Heh. Funnily enough, last night I woke up in a sweat, screaming at the top of my lungs and once I'd finished scream,ing, started hyperventilating, wouldn't let Connor touch me or come near me, was shaking like crazy and yet... I have no idea why... Could this possibly to do with the abrupt stopping of meds? Maybe... I don't know... But anyways, I woke Connor up, luckily didn't wake up the rest of his family *phew* but I just... I was shaking and hyperventilating and squirming to get away from Connor and - I'm not sure - but I think I saw the face of the guy that raped me the first time... I don't know though, I just remember having a flashback after screaming, so I don't know if I felt it was him pinning me down, hence why I wouldn't let Connor touch me.
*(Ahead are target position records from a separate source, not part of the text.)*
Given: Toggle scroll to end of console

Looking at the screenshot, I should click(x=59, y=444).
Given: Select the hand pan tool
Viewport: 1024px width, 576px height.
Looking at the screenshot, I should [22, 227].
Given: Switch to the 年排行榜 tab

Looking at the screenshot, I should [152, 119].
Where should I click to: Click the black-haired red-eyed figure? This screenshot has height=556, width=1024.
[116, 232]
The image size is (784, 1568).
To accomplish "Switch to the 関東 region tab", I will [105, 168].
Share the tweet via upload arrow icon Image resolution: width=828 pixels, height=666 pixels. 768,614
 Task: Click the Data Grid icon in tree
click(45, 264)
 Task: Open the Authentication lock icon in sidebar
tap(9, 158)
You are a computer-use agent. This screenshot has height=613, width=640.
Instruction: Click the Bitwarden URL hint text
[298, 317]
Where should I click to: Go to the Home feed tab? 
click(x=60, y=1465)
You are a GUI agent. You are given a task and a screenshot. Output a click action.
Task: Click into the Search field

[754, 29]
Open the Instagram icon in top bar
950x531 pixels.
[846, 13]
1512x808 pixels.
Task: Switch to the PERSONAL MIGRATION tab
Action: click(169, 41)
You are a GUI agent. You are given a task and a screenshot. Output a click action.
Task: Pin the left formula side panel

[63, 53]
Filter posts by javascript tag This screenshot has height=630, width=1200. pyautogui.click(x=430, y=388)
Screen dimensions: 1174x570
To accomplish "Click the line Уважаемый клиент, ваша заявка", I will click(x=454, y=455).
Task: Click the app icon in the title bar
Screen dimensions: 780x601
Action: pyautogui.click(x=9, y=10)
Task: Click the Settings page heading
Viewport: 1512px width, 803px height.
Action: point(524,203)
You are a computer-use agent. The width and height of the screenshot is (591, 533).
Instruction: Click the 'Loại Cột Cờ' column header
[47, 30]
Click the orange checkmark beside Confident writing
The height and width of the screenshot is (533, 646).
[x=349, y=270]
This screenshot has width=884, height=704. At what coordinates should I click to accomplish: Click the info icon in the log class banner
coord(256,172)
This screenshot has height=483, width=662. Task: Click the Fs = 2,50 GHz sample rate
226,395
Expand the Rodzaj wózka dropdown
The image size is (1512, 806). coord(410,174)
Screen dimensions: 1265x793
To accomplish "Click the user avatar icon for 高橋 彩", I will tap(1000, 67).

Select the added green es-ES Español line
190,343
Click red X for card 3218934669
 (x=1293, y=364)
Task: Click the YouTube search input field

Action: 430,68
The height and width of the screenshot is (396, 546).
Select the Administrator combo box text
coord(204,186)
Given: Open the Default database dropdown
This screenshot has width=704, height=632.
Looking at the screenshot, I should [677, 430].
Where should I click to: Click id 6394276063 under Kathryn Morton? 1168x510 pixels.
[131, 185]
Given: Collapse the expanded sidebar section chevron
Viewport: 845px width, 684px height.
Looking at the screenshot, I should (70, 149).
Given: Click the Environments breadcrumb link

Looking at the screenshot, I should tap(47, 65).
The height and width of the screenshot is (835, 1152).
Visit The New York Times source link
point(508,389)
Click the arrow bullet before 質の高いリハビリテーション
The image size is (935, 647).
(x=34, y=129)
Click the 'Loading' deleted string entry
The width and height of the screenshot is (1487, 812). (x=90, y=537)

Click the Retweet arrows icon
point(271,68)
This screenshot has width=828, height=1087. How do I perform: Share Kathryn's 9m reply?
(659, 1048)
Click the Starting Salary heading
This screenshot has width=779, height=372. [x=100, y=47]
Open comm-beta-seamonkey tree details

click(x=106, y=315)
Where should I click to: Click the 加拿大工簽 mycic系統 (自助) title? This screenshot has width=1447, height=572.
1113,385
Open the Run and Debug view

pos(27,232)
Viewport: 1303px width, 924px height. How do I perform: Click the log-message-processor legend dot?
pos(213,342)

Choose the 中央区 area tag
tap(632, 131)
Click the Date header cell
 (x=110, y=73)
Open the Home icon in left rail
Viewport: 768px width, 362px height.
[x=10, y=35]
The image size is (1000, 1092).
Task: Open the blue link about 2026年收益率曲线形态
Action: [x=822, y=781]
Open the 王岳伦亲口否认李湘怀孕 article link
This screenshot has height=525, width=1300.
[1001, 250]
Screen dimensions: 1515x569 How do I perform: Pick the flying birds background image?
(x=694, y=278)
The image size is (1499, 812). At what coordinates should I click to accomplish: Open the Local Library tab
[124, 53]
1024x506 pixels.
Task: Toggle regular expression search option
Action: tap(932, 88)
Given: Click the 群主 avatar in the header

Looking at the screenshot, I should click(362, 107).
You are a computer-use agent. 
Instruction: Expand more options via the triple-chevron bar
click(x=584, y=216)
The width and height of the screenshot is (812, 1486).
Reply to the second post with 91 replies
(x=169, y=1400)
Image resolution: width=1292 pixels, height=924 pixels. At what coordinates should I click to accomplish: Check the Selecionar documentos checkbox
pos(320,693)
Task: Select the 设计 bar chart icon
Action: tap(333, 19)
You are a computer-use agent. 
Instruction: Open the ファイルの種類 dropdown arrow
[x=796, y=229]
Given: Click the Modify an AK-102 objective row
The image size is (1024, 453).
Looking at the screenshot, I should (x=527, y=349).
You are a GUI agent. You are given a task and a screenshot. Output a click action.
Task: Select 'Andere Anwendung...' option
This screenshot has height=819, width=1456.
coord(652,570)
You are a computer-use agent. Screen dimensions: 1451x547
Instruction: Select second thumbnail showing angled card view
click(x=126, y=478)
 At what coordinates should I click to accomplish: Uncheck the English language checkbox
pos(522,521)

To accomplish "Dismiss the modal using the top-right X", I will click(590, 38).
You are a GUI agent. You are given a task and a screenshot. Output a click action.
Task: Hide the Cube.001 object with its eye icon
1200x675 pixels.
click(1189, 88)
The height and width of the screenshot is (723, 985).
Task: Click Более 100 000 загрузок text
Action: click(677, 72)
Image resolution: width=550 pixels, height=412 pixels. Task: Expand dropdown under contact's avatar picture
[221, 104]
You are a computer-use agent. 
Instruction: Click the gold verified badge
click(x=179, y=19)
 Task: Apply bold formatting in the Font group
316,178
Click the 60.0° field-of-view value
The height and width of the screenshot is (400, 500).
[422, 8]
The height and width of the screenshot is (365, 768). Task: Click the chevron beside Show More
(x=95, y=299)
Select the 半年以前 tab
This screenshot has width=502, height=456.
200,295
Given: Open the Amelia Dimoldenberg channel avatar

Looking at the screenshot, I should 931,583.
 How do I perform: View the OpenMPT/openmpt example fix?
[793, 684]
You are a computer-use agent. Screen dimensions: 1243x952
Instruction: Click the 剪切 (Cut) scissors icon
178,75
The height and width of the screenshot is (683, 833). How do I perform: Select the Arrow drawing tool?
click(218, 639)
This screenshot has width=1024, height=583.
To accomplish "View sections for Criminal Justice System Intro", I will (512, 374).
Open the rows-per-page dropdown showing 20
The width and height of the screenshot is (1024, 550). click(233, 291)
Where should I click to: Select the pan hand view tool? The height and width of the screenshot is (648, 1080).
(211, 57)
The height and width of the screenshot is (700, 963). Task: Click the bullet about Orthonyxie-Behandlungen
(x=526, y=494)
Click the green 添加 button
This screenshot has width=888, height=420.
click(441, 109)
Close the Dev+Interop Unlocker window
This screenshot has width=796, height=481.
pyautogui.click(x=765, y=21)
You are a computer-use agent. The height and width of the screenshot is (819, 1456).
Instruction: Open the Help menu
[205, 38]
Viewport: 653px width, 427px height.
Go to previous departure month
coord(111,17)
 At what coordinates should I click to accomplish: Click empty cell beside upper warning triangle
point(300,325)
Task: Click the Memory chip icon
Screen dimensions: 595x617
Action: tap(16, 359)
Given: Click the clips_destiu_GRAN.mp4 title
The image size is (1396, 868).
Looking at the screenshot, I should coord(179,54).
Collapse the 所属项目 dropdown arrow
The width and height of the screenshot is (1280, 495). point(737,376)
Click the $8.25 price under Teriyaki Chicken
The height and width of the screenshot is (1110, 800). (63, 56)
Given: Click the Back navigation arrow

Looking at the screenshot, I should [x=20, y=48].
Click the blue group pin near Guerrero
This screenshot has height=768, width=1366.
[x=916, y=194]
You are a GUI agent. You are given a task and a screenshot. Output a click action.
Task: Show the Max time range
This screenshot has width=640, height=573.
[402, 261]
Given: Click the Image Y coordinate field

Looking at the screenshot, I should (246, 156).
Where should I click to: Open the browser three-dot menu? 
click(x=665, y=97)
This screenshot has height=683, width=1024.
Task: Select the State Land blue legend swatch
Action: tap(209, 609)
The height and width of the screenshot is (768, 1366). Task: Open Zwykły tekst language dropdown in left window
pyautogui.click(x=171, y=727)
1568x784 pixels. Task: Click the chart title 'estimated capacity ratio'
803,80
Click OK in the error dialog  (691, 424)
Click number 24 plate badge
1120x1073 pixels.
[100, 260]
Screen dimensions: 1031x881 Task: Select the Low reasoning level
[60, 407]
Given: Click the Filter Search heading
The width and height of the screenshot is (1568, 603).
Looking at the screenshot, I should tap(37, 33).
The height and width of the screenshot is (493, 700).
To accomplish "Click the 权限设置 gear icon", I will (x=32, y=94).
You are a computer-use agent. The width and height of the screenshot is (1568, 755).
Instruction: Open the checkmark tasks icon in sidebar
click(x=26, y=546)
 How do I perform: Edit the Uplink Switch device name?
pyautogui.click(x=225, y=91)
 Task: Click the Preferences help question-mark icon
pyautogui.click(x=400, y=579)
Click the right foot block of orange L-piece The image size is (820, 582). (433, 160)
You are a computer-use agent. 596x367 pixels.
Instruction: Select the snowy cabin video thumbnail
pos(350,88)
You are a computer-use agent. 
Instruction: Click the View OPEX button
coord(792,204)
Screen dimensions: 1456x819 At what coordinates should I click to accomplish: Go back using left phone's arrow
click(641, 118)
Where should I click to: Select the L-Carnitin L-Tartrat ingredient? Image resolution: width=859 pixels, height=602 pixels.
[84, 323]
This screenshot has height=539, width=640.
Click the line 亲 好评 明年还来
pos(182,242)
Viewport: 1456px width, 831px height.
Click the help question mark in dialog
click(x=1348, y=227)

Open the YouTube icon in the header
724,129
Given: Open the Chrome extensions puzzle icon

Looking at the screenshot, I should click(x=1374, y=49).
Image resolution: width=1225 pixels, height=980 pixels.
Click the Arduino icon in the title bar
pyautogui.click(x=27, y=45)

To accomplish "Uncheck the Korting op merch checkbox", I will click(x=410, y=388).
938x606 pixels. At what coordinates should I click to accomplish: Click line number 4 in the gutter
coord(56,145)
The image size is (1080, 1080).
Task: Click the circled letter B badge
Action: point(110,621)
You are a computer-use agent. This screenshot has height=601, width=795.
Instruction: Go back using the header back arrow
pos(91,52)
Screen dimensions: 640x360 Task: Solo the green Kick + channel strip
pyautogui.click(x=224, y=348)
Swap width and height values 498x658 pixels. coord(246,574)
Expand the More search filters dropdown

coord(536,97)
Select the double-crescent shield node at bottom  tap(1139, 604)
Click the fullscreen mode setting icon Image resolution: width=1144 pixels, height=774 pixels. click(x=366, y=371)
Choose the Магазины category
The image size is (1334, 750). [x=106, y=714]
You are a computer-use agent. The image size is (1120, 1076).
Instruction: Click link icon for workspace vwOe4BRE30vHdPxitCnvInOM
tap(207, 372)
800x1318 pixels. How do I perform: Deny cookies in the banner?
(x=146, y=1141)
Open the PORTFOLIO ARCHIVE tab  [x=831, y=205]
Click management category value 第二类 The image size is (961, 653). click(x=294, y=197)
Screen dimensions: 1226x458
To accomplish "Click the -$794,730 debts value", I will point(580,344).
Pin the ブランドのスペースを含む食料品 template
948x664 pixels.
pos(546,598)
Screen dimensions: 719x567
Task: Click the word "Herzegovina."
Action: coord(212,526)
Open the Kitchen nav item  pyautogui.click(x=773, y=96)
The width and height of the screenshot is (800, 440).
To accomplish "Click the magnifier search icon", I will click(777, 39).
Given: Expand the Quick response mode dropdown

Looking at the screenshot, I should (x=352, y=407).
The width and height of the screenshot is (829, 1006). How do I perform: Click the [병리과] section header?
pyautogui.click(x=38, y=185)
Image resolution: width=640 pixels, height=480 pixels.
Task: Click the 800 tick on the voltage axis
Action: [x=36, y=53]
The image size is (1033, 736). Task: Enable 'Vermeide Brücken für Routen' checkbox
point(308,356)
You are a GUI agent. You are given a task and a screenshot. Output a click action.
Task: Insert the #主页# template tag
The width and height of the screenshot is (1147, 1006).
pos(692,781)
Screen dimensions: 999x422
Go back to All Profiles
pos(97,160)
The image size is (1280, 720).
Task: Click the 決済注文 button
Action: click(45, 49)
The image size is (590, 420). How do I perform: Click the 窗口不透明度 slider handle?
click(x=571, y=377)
I have nooooo idea at all...
I went to the drs this morning and she said not to worry about it for now, but if it happens again then go back and she'll figure something out for me. She seems quite nice, so... Yeah...I didn't know there was such a thing as sleep restricting, to help with sleep... I've never had that suggested to me before... Maybe it'd be a good idea.
Heh. I'll tell Connor to leave the diagnosing to the professionals, and I'm going to pick up my meds at about 3. Let's hope it all goes well... I have no idea why I don't have a pdoc, guess my GP never thought it was bad enough for me to need one?